* _TASK PROMPT_: Give again exactly the lines that stretch from the one with "Screen dimensions: 1456x817" to the end of the data below, including both of those lines and nothing else.

* _SUPPLIED MATERIAL_:
-.-.-

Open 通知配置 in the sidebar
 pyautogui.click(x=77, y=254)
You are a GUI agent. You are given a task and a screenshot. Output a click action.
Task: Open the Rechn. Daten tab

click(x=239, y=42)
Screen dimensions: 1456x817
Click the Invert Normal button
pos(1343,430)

-.-.-

* _YOUR SOLUTION_:
Screen dimensions: 1456x817
Click the Invert Normal button
pos(1343,430)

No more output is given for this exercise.